Retenue à la source plafonnée à 15 % avec une exonération au-delà de 5 % de participation.

Inclusion d'une clause relative aux revenus distribués par les véhicules d'investissement immobiliers.

Intérêts

Partage du droit d'imposition avec une retenue à la source plafonnée à 10 %.

Imposition dans l'État de résidence avec une possibilité pour l'État de source d'imposition ces revenus si sa législation le permet.

Imposition exclusive dans l'État de résidence.

Redevances

Imposition exclusive dans l'État de résidence, nonobstant une clause prévoyant un partage du droit d'imposition (avec une retenue à la source plafonnée à 5 %) sur les redevances payées pour l'usage, ou la concession de l'usage de films cinématographiques.

Imposition exclusive dans l'État de résidence.

Partage du droit d'imposition avec une retenue à la source plafonnée à 5 %.

Source : commission des finances

B. SANS POUVOIR METTRE UN TERME AUX COMPORTEMENTS NON-COOPÉRATIFS, LA CONVENTION DE 2023 OFFRE UN CADRE RÉNOVÉ À LA COOPÉRATION ADMINISTRATIVE

En dépit de récentes avancées, Chypre demeure l'une des juridictions fiscales les plus compétitives de l'Union européenne, avec un taux d'impôt sur les sociétés de 15 % et de faibles taux de retenue à la source sur les revenus passifs sur les non-résidents.

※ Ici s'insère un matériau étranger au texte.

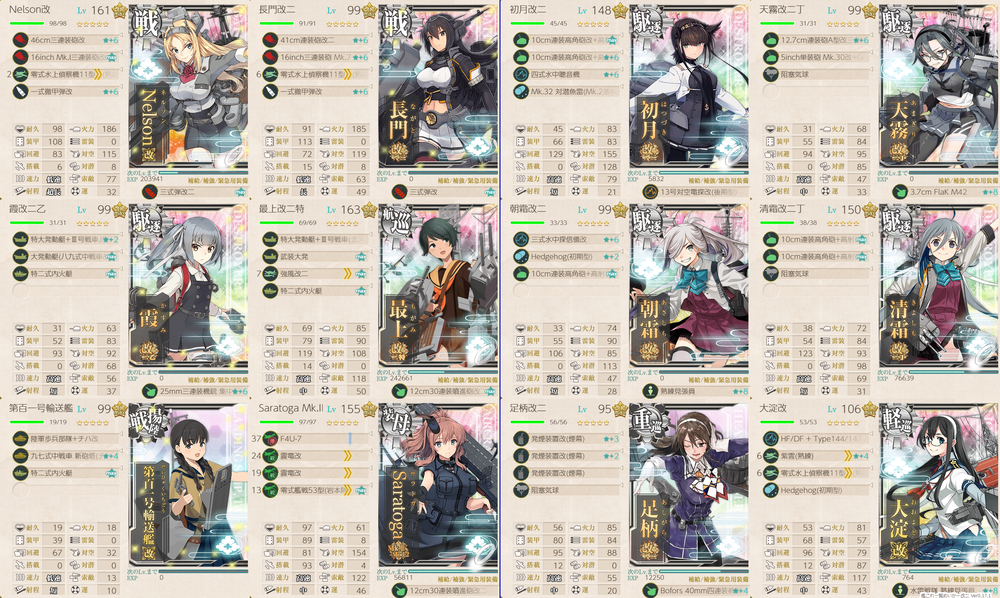Click Nelson's 46cm三連装砲改 gun icon
The height and width of the screenshot is (598, 1000).
click(20, 40)
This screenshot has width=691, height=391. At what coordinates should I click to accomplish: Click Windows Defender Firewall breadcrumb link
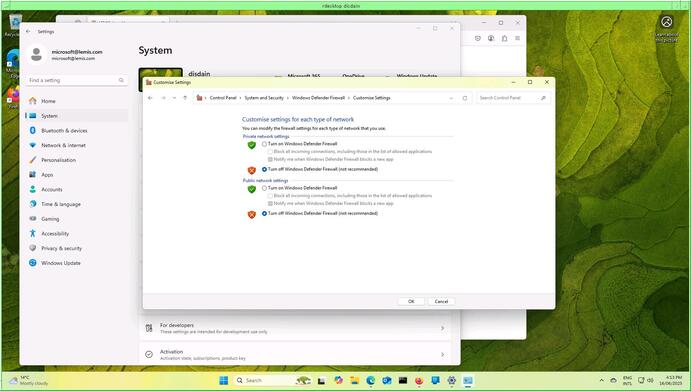(318, 98)
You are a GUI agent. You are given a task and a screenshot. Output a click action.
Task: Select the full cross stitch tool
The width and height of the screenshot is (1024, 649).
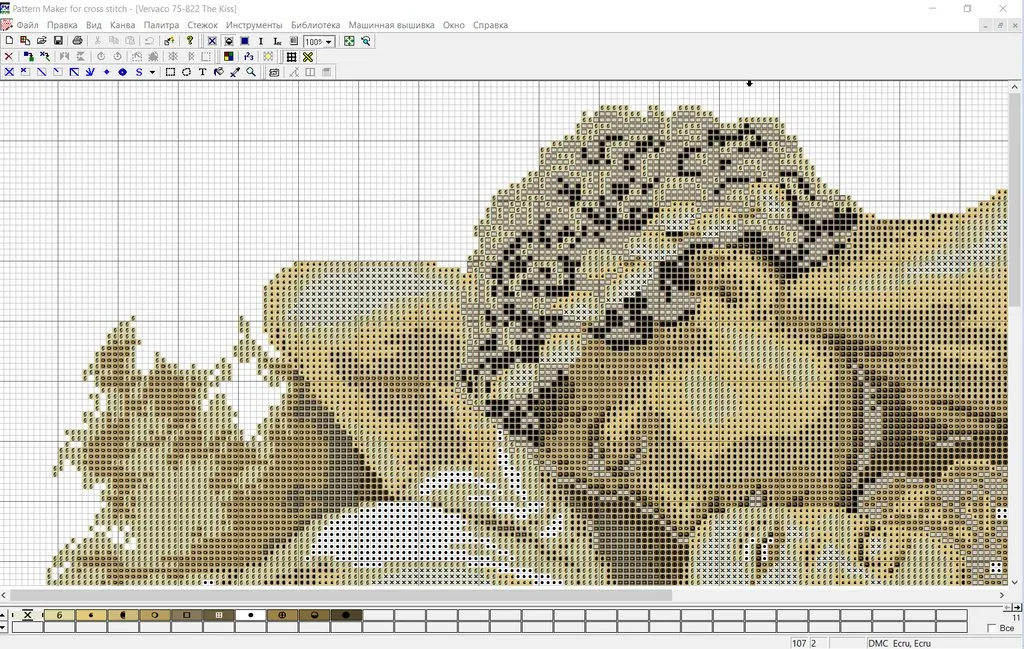9,72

Par ailleurs, l'île fait face à des réseaux de blanchiment.

Tout en étant conscient de cette situation, le rapporteur estime positive la conclusion d'une nouvelle convention fiscale. L'approbation de cette dernière doit néanmoins se faire sans naïveté aucune : le but d'un accord fiscal bilatéral n'est pas de traiter l'ensemble des comportements de fraude, mais d'assurer une répartition des impositions entre les deux parties et de renforcer leur coopération administrative.

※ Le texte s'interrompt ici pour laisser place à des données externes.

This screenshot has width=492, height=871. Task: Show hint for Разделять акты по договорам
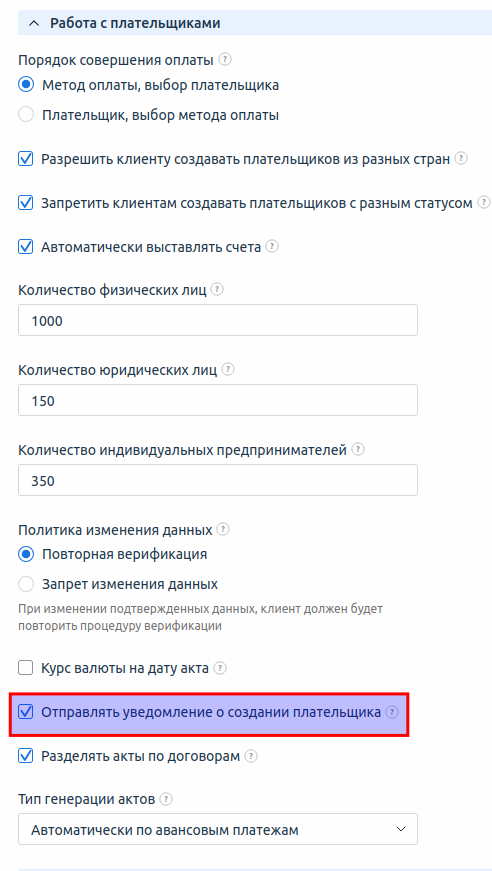point(252,756)
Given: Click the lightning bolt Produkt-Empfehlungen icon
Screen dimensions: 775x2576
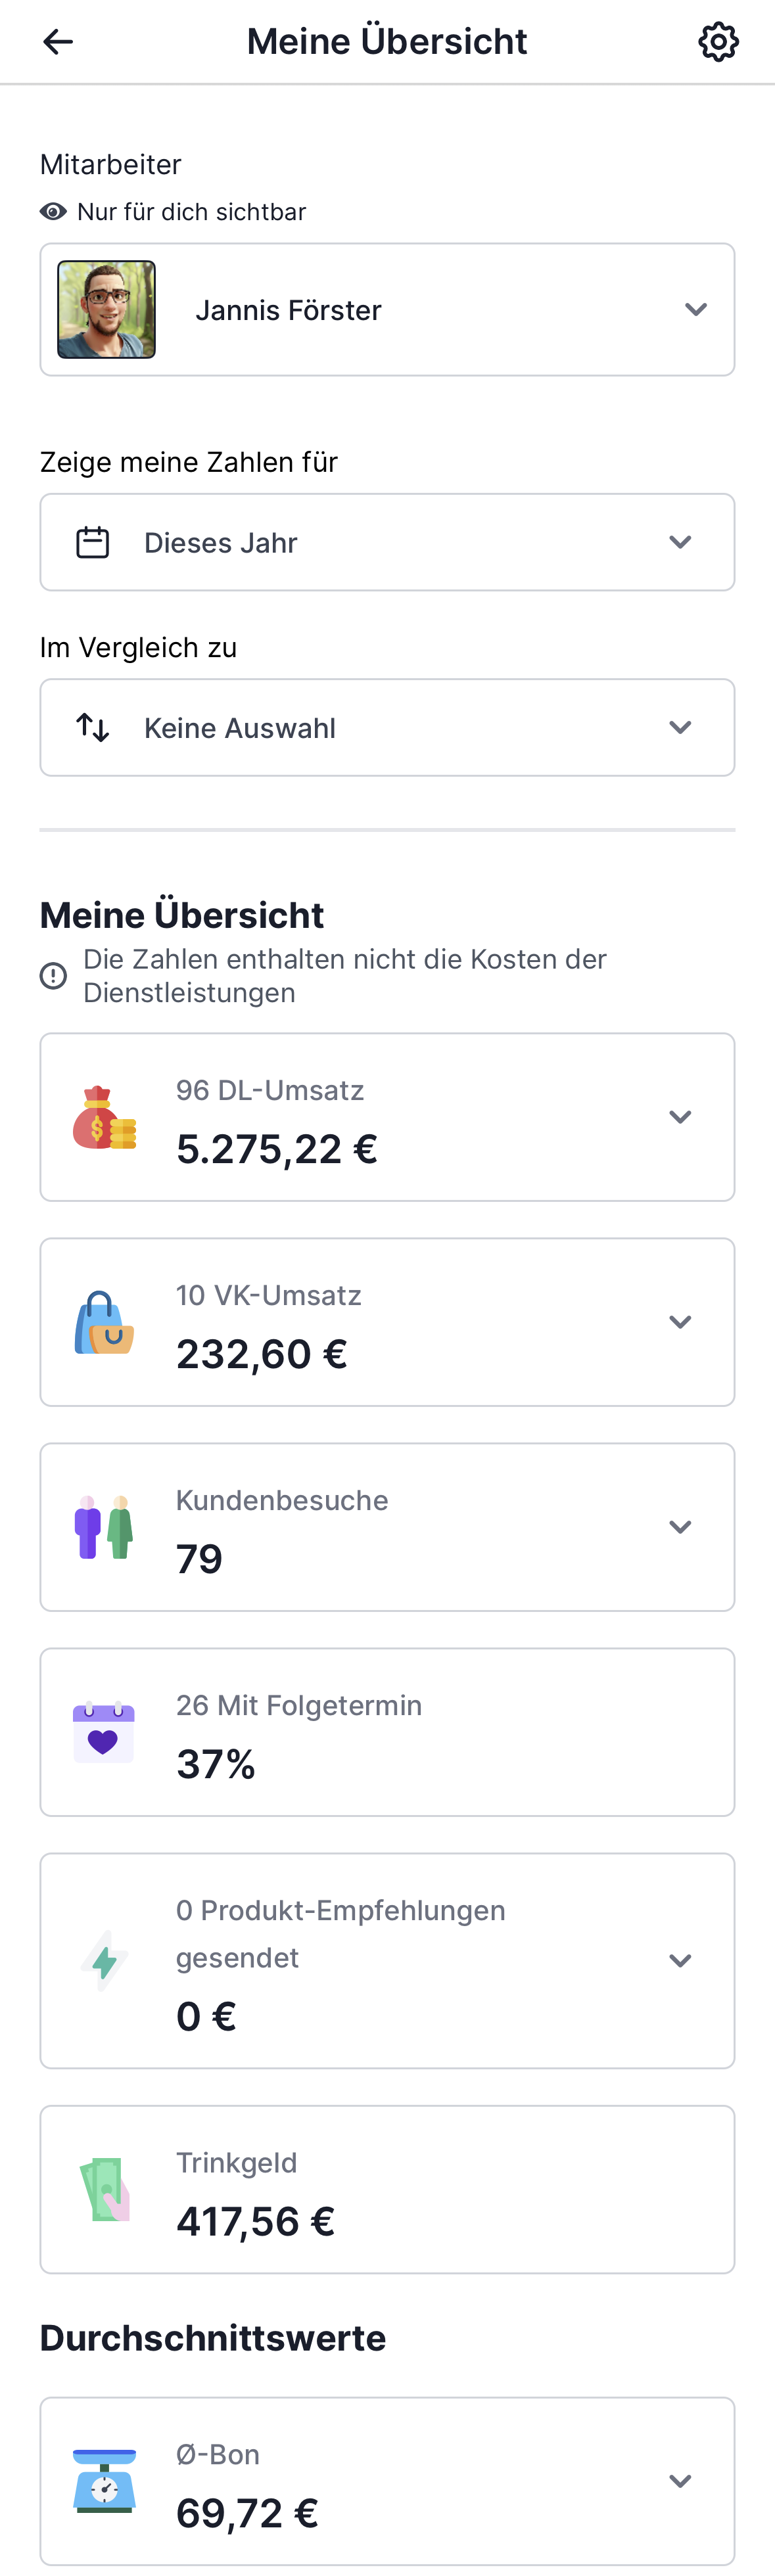Looking at the screenshot, I should pyautogui.click(x=105, y=1961).
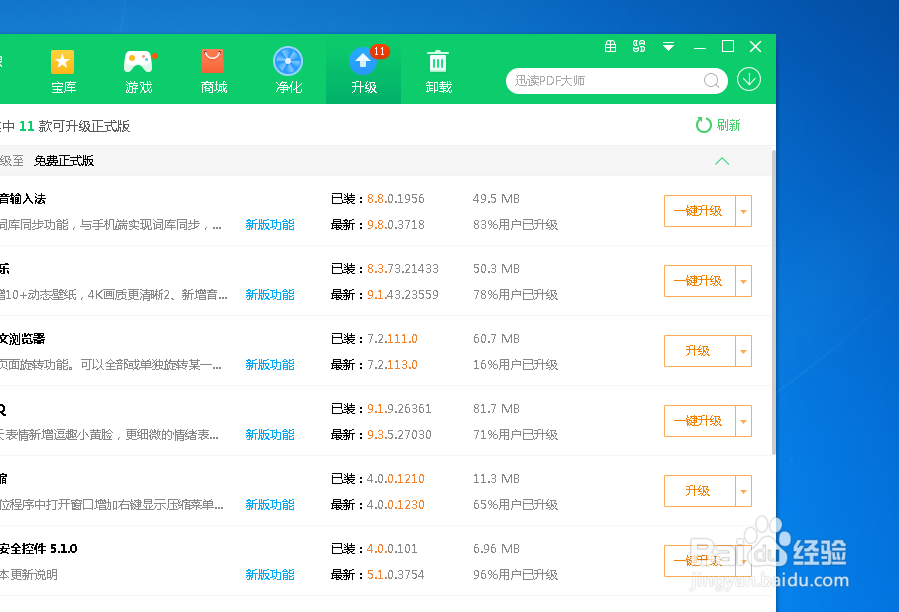Expand dropdown next to 升级 for 7.2.113.0
This screenshot has height=612, width=899.
[743, 351]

La convention comporte, pour autant, plusieurs clauses anti-abus spécifiques (notamment des clauses de bénéficiaires effectifs) ou générales (une clause générale anti-abus, ou Principal Purpose Test, est inscrite à l'article 27) et une clause d'assistance administrative (article 25). Les services du contrôle fiscal ont, à cet égard, souligné la qualité croissante et l'intensification de la coopération fiscale avec les services chypriotes.

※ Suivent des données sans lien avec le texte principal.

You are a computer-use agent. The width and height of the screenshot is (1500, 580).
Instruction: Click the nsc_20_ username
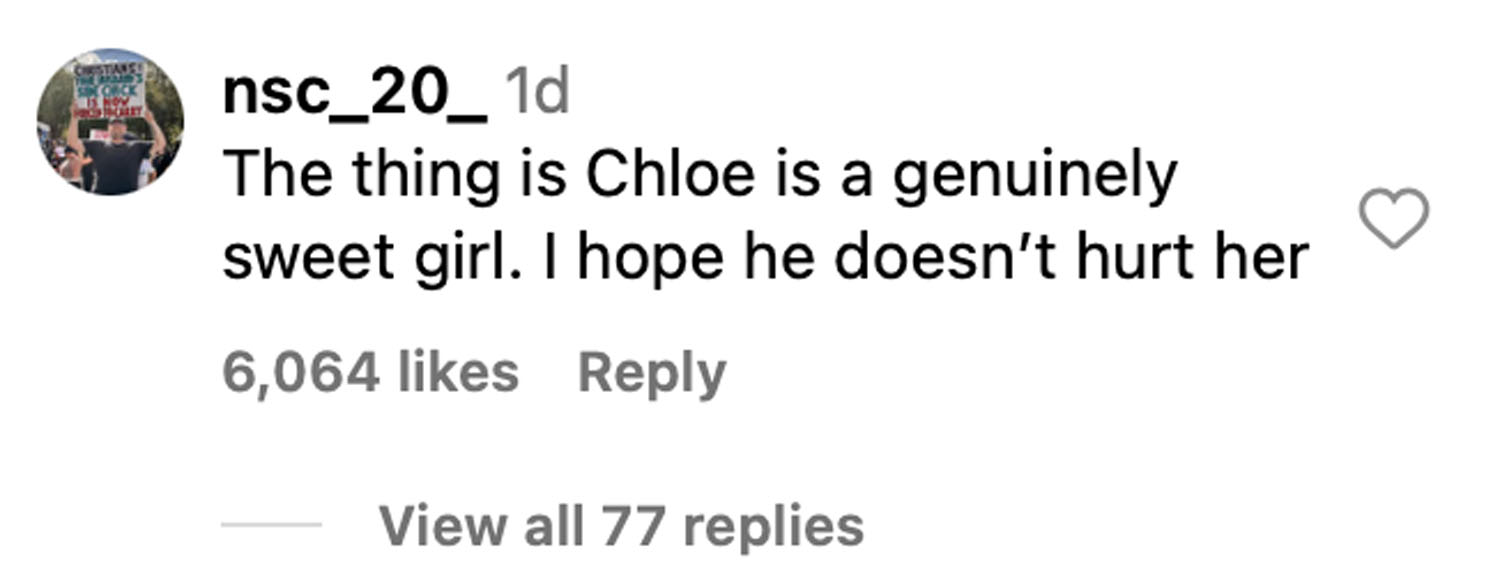point(355,96)
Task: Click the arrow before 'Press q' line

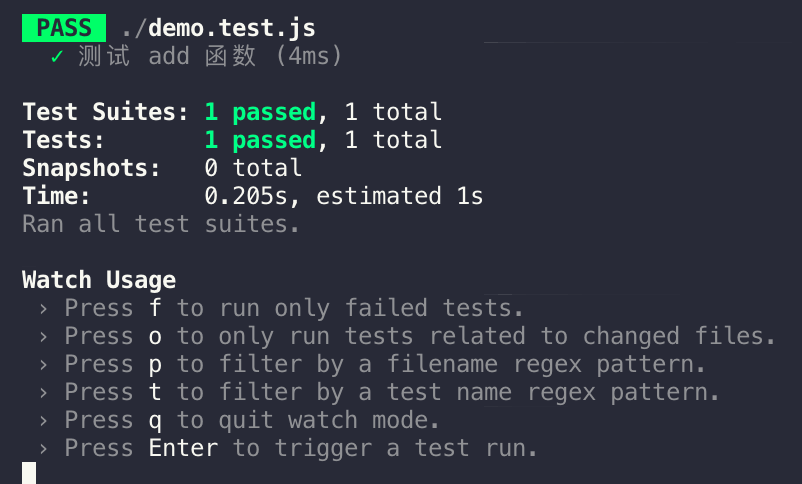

Le service de la sécurité juridique et du contrôle fiscal (SJCF) de la direction générale des finances publiques juge qu'en matière d'échanges administratifs « les réponses de Chypre sont complètes et leur qualité est satisfaisante. Aucune direction de contrôle fiscal français n'a cité Chypre comme une juridiction peu coopérative au titre des années 2023 et 2024. »

Source : éléments transmis par le SJCF au rapporteur

La commission des finances a adopté le projet de loi sans modification.


* 1 BEPS ou Base Erosion and Profit Shifting.